# [Exercise data]
== Segment start ==

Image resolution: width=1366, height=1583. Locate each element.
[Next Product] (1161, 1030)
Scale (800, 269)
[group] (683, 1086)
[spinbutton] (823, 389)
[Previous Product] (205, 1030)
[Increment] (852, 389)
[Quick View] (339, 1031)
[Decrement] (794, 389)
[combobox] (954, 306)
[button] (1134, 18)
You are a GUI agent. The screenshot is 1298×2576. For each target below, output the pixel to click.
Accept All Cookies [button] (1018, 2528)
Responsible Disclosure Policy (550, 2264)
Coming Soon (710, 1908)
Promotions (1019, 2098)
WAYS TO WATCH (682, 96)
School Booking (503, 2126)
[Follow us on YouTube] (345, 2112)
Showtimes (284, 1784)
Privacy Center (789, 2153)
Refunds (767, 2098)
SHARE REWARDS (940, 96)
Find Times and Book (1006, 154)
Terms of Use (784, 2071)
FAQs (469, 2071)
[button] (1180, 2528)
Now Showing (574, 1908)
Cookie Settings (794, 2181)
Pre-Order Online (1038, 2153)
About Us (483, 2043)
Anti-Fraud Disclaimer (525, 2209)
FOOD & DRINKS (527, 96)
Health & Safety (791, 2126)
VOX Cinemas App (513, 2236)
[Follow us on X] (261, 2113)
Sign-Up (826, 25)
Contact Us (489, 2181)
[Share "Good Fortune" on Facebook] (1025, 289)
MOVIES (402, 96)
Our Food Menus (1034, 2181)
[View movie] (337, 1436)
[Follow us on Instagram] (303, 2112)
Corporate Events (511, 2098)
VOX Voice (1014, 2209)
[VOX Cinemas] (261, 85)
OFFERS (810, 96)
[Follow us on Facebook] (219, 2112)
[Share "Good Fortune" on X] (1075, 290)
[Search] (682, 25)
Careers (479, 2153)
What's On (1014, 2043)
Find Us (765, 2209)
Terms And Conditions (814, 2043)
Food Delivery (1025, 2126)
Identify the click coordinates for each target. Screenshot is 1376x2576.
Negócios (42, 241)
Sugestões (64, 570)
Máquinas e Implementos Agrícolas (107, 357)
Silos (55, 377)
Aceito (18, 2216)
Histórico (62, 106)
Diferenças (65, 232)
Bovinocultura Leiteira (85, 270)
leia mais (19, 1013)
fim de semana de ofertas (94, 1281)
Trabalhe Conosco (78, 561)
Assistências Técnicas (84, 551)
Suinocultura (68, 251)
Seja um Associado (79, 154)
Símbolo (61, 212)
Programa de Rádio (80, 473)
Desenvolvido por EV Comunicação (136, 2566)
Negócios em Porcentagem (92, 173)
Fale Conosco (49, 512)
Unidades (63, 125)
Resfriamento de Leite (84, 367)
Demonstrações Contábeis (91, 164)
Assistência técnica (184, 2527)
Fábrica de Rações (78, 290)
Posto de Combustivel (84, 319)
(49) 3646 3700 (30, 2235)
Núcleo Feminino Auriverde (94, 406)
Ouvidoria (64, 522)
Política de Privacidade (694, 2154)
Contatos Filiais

== Segment end ==

# [Task item]
The records given above are to be repeated in full, exactly.

# [Exercise response]
Image resolution: width=1366, height=1583. Locate each element.
[Next Product] (1161, 1030)
Scale (800, 269)
[group] (683, 1086)
[spinbutton] (823, 389)
[Previous Product] (205, 1030)
[Increment] (852, 389)
[Quick View] (339, 1031)
[Decrement] (794, 389)
[combobox] (954, 306)
[button] (1134, 18)
You are a GUI agent. The screenshot is 1298×2576. For each target below, output the pixel to click.
Accept All Cookies [button] (1018, 2528)
Responsible Disclosure Policy (550, 2264)
Coming Soon (710, 1908)
Promotions (1019, 2098)
WAYS TO WATCH (682, 96)
School Booking (503, 2126)
[Follow us on YouTube] (345, 2112)
Showtimes (284, 1784)
Privacy Center (789, 2153)
Refunds (767, 2098)
SHARE REWARDS (940, 96)
Find Times and Book (1006, 154)
Terms of Use (784, 2071)
FAQs (469, 2071)
[button] (1180, 2528)
Now Showing (574, 1908)
Cookie Settings (794, 2181)
Pre-Order Online (1038, 2153)
About Us (483, 2043)
Anti-Fraud Disclaimer (525, 2209)
FOOD & DRINKS (527, 96)
Health & Safety (791, 2126)
VOX Cinemas App (513, 2236)
[Follow us on X] (261, 2113)
Sign-Up (826, 25)
Contact Us (489, 2181)
[Share "Good Fortune" on Facebook] (1025, 289)
MOVIES (402, 96)
Our Food Menus (1034, 2181)
[View movie] (337, 1436)
[Follow us on Instagram] (303, 2112)
Corporate Events (511, 2098)
VOX Voice (1014, 2209)
[VOX Cinemas] (261, 85)
OFFERS (810, 96)
[Follow us on Facebook] (219, 2112)
[Share "Good Fortune" on X] (1075, 290)
[Search] (682, 25)
Careers (479, 2153)
What's On (1014, 2043)
Find Us (765, 2209)
Terms And Conditions (814, 2043)
Food Delivery (1025, 2126)
Identify the click coordinates for each target. Screenshot is 1376x2576.
Negócios (42, 241)
Sugestões (64, 570)
Máquinas e Implementos Agrícolas (107, 357)
Silos (55, 377)
Aceito (18, 2216)
Histórico (62, 106)
Diferenças (65, 232)
Bovinocultura Leiteira (85, 270)
leia mais (19, 1013)
fim de semana de ofertas (94, 1281)
Trabalhe Conosco (78, 561)
Assistências Técnicas (84, 551)
Suinocultura (68, 251)
Seja um Associado (79, 154)
Símbolo (61, 212)
Programa de Rádio (80, 473)
Desenvolvido por EV Comunicação (136, 2566)
Negócios em Porcentagem (92, 173)
Fale Conosco (49, 512)
Unidades (63, 125)
Resfriamento de Leite (84, 367)
Demonstrações Contábeis (91, 164)
Assistência técnica (184, 2527)
Fábrica de Rações (78, 290)
Posto de Combustivel (84, 319)
(49) 3646 3700 (30, 2235)
Núcleo Feminino Auriverde (94, 406)
Ouvidoria (64, 522)
Política de Privacidade (694, 2154)
Contatos Filiais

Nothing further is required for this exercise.